Go through the records below line by line and report how many lines include "computer", giving the number only.

· · ·

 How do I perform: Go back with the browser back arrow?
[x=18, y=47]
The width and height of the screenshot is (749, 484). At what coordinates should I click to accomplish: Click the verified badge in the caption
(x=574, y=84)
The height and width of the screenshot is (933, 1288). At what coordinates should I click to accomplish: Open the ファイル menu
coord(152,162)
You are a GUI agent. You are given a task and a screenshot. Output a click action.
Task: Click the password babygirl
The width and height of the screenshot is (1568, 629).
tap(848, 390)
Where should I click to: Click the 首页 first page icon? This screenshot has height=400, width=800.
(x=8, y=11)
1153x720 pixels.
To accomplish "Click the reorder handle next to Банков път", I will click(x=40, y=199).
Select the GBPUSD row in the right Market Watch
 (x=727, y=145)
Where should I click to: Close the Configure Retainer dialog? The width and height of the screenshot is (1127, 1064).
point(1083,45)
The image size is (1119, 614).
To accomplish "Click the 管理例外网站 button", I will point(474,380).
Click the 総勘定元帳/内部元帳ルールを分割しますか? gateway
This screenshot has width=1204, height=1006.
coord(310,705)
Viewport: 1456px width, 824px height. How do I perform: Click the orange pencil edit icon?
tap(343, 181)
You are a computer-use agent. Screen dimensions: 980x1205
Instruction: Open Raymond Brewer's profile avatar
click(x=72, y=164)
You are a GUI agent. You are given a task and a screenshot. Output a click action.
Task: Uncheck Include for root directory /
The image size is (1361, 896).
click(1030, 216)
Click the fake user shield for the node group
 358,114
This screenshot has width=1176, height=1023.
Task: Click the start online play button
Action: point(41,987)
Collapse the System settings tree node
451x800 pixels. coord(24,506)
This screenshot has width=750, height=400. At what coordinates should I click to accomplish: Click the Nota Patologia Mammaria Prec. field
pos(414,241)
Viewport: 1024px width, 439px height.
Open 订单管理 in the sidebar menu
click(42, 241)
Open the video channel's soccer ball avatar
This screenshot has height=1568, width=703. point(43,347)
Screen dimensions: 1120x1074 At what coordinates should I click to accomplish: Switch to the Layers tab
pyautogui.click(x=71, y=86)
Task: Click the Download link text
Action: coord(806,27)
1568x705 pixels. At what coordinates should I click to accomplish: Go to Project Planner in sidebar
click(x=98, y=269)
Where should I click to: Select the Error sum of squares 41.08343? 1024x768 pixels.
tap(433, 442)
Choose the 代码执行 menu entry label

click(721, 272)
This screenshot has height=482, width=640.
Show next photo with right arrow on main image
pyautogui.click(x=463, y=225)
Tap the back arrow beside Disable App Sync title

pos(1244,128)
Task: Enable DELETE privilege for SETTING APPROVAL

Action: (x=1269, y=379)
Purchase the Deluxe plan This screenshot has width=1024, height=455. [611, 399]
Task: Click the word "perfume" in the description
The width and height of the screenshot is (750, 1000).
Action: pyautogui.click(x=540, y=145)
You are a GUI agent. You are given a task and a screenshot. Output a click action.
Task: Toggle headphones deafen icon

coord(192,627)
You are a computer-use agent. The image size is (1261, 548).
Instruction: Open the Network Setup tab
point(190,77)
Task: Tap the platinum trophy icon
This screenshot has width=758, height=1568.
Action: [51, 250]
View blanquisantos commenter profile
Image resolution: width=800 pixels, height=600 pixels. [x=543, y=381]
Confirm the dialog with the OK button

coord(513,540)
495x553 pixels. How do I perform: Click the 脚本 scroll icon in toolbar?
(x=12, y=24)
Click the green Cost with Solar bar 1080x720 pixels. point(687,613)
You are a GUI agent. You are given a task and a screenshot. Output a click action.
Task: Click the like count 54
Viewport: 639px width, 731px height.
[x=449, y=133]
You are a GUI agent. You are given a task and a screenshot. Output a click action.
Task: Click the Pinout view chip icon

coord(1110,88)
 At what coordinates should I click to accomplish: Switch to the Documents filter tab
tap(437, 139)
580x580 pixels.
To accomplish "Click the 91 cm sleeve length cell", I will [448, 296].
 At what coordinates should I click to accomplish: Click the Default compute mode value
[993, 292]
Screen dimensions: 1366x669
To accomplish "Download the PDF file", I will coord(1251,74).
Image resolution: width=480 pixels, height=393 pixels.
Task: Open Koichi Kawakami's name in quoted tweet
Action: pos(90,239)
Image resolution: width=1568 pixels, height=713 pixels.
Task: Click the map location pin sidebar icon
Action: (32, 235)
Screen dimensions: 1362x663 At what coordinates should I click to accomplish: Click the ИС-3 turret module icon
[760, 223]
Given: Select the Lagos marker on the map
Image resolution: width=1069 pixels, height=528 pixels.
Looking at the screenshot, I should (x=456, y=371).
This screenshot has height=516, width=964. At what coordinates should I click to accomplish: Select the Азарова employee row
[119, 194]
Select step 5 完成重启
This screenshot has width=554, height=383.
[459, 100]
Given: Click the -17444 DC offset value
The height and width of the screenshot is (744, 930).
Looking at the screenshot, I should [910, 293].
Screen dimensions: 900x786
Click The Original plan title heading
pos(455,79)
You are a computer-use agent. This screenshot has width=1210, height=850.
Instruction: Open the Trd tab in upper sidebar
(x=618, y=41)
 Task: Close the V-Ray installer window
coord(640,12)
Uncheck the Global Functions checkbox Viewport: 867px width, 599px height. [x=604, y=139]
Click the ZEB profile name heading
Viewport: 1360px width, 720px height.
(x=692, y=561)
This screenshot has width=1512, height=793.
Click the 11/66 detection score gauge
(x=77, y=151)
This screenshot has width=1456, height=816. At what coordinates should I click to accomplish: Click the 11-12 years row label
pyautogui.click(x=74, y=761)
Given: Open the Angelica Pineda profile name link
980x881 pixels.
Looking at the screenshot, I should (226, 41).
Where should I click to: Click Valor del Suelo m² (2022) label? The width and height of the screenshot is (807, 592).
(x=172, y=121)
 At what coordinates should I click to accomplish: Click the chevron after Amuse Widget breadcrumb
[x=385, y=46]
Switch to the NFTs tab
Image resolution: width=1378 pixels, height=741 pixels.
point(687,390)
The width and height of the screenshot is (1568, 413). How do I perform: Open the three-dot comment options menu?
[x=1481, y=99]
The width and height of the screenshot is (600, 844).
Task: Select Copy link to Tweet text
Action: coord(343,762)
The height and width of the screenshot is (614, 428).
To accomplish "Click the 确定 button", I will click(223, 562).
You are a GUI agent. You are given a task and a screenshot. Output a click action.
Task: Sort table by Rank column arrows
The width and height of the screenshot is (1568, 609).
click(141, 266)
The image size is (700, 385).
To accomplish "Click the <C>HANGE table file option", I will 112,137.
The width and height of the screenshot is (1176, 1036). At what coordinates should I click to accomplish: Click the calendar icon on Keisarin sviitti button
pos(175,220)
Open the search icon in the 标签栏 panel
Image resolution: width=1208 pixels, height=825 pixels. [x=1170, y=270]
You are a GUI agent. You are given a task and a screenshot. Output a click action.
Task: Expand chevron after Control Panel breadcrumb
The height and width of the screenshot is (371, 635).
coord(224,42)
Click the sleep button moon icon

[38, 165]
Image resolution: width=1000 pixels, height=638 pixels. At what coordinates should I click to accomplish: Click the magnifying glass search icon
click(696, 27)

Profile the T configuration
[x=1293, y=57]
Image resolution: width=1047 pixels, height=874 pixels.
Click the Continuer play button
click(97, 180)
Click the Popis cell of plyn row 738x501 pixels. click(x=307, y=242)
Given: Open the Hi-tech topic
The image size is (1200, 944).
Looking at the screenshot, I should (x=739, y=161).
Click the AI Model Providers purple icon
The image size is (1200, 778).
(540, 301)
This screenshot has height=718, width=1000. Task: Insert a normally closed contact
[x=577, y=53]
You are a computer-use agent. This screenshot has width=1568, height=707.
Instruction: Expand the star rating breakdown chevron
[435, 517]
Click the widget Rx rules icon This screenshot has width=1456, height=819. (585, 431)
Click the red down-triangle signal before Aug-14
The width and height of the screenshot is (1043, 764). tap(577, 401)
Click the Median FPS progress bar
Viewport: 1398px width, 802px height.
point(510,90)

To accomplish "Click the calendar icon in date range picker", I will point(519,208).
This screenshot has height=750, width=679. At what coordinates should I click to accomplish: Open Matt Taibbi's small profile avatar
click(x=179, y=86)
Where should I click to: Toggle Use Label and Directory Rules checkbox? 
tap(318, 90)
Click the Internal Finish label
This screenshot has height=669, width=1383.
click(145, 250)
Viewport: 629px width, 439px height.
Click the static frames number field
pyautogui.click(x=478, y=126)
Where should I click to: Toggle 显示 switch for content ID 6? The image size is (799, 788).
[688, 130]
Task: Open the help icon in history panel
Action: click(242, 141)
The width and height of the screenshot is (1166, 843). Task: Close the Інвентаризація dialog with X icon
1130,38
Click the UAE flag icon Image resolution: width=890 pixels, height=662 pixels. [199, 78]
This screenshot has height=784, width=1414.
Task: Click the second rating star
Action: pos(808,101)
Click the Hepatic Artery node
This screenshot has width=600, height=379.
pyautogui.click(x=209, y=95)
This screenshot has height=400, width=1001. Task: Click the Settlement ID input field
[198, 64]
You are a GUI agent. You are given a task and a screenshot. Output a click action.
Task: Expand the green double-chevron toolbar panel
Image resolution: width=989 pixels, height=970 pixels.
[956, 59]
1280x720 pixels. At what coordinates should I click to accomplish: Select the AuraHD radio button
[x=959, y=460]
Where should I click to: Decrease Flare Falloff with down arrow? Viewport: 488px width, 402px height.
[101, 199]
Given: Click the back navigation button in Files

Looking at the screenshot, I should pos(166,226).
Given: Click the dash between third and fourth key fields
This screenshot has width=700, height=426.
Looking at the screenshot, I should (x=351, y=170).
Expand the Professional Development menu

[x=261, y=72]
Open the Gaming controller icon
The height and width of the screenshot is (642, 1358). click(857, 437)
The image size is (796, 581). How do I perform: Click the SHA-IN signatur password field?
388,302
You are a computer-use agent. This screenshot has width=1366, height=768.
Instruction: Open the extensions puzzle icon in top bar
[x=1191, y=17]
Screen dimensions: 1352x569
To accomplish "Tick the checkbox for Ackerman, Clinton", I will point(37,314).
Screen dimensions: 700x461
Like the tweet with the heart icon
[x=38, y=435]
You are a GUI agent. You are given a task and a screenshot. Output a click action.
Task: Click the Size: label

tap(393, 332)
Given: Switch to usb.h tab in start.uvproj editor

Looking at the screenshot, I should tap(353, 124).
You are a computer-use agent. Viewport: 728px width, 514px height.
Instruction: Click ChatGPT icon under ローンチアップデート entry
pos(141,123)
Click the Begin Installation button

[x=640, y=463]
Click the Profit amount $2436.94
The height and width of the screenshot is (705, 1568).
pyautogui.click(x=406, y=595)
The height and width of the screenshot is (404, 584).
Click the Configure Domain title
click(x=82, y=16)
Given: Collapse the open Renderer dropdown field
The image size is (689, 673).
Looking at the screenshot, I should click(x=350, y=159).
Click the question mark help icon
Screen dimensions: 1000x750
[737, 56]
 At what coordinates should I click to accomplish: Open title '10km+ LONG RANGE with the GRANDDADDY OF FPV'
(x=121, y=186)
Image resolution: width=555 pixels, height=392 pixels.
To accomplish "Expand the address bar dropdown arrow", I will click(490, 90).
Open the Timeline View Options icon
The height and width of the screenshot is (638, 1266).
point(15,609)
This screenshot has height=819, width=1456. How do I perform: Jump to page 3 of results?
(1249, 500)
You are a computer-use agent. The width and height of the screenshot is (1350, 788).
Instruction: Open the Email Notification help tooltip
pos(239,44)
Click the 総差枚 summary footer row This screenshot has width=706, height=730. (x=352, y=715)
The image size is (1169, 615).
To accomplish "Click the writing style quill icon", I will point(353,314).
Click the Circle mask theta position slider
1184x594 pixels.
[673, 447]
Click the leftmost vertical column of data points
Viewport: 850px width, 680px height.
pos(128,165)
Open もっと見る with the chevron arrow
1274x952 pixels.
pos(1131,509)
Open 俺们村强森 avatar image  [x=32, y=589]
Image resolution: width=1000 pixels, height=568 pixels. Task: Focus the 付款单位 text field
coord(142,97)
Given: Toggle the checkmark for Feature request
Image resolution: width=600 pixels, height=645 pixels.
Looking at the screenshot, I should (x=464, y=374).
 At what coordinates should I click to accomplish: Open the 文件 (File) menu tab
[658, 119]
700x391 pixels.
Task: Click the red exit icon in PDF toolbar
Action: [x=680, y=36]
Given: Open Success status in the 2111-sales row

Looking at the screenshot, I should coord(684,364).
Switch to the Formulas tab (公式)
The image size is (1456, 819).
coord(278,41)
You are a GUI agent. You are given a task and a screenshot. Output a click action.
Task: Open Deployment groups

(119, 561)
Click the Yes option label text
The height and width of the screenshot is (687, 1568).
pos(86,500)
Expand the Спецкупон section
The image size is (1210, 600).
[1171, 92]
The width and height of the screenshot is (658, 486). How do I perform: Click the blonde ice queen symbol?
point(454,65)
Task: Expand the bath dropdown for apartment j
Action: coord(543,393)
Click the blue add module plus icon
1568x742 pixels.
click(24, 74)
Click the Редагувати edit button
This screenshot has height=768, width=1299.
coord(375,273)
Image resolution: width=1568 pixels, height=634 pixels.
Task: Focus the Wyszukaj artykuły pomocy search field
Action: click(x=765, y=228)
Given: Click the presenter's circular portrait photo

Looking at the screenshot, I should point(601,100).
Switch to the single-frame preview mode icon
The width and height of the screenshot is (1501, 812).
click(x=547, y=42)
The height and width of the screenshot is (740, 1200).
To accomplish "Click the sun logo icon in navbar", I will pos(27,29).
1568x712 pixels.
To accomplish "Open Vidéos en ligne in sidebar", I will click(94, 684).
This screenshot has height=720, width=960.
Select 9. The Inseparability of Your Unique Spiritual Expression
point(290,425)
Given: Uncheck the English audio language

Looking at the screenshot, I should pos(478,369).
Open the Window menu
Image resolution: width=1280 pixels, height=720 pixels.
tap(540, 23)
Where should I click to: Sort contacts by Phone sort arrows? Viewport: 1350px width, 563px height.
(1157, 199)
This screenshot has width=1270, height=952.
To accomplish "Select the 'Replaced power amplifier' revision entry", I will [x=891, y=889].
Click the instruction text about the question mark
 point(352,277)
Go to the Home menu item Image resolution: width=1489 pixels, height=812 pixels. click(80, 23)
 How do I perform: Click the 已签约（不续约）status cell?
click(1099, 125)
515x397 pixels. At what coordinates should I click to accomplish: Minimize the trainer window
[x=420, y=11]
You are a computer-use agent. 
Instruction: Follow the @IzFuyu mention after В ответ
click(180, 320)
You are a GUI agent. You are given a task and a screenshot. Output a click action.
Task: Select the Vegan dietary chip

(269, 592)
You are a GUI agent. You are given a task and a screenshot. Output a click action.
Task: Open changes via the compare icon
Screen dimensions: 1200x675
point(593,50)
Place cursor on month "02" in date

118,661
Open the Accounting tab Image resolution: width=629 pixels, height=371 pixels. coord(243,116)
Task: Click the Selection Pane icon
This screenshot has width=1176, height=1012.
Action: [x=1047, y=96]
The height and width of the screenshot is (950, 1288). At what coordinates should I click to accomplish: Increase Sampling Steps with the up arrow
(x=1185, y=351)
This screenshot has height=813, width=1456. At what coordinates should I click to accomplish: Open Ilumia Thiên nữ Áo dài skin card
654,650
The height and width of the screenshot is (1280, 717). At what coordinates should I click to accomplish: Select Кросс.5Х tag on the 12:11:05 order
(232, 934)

· · ·

Output |
8